O resultado são guetos urbanos e zonas de não-integração que alimentam insegurança e fragmentação social

O debate atual sobre a imigração está profundamente contaminado por mentiras e manipulação. Um desses exemplos é a comparação entre a emigração portuguesa para França, sobretudo entre as décadas de 1960 e 1980, e a atual vaga migratória proveniente do Norte de África para a Europa. Tal paralelo não tem nenhum fundamento sério: é uma falácia grosseira que confunde fenómenos que nada partilham de essencial, apaga diferenças decisivas de natureza, contexto e impacto, reduzindo a história a um moralismo superficial e intelectualmente desonesto. Não se trata de negar a dignidade intrínseca de cada pessoa, mas de recusar a perversão intelectual que consiste em confrontar realidades incompatíveis apenas para diabolizar políticas de regulação da imigração urgentes e que respeitam a dignidade das pessoas. 

A emigração portuguesa para França foi, na esmagadora maioria dos casos, ordenada e enquadrada por acordos bilaterais, contratos de trabalho e canais institucionais claros. Os portugueses chegavam com destino certo, inserção laboral imediata e plena regularização legal. Já a atual migração vinda do Norte de África é, em larga parte, fruto de entradas irregulares, rotas de tráfico humano e ausência de acordos prévios com os países de destino. Equiparar estes dois movimentos é confundir o que resulta de cooperação soberana entre Estados com o que decorre de pressão demográfica descontrolada e de violação sistemática de fronteiras.

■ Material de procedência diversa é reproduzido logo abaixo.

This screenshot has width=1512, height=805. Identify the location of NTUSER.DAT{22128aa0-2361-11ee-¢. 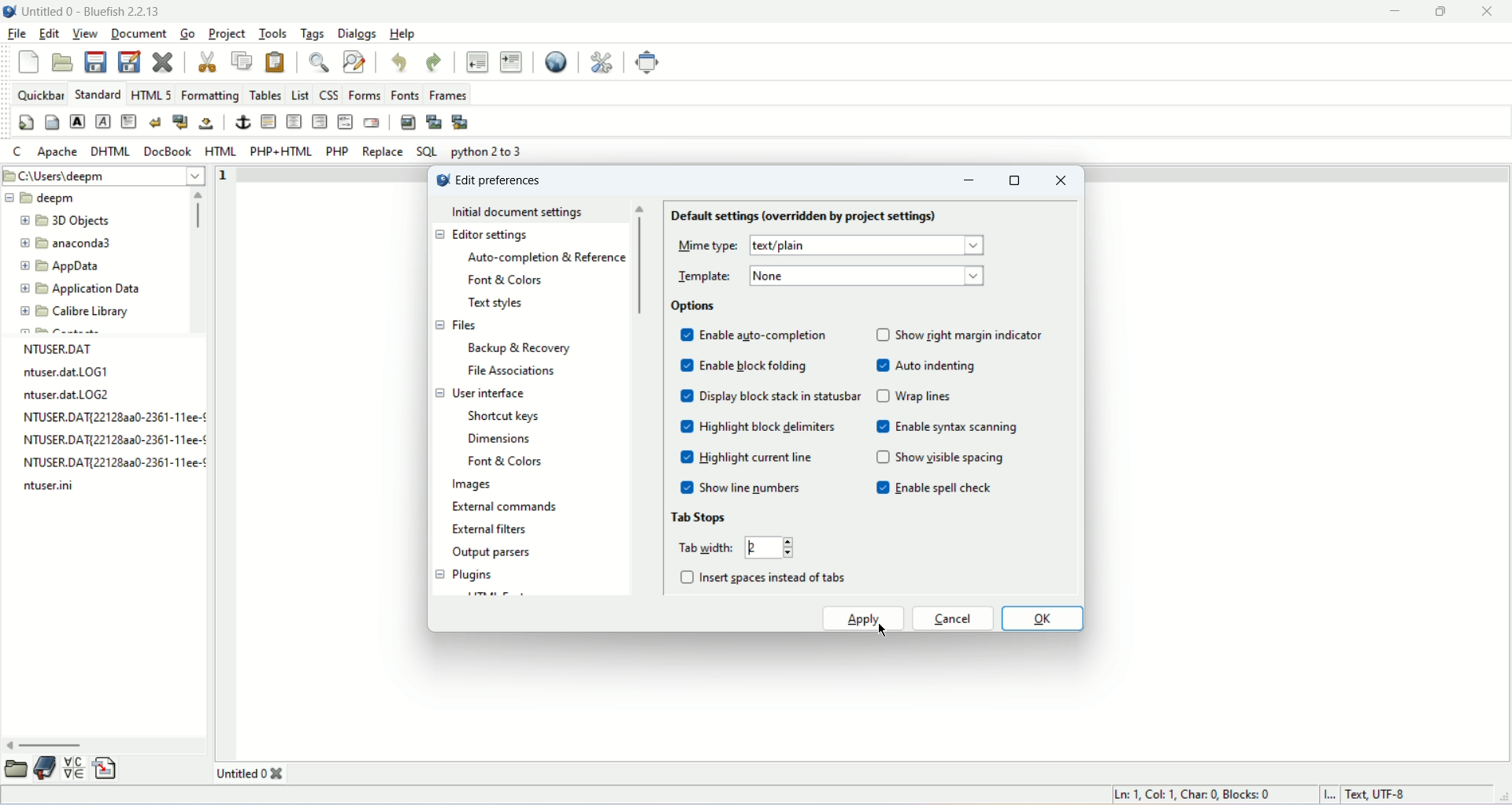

A falácia não é apenas jurídica; é também civilizacional. O português que chegava a França partilhava com a sociedade de acolhimento uma base cultural, religiosa e moral ampla: valores de família, respeito pela lei, afinidades linguísticas e históricas que facilitavam a integração e tornavam a coabitação possível. O fluxo atual, pelo contrário, provém em grande medida de sociedades com códigos culturais, jurídicos e religiosos frequentemente incompatíveis com a ordem civil europeia, desde a relação entre religião e Estado até à posição da mulher, passando pela liberdade de expressão e pela própria conceção de lei e autoridade. Integrar não é apenas dar emprego; é garantir coesão moral e política, acolher e assimilar segundo regras que respeitem a dignidade de todos.

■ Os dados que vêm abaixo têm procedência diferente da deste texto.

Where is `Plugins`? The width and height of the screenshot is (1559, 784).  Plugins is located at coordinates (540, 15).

A diferença de escala e impacto completa o retrato. A imigração portuguesa foi numericamente relevante, mas absorvível, dispersando-se pelo território e respondendo a uma carência de mão-de-obra. Hoje, a pressão migratória de outras latitudes é massiva, concentrada em poucas décadas, com elevadas taxas de natalidade e forte concentração territorial. O resultado são guetos urbanos e zonas de não-integração que alimentam insegurança e fragmentação social.

A analogia, portanto, não é inocente. É uma arma retórica usada para manipular a memória histórica e legitimar a diluição cultural. Os portugueses que foram para França integraram-se e prosperaram sem exigir que a França deixasse de ser França. O que se exige agora, pelo contrário, é que a Europa se reconstrua segundo os códigos de quem chega. Aceitar isso não é solidariedade. É rendição e suicídio civilizacional.

A imigração portuguesa para França foi marcada por um enquadramento legal claro, resultante dos acordos de 1963, 1971 e 1974, que garantiu emprego certo, documentação regular e integração facilitada. Esse modelo explica por que a comunidade portuguesa em França teve um percurso mais estável do que muitas outras diásporas, tornando-se hoje uma das mais numerosas e bem-sucedidas da Europa.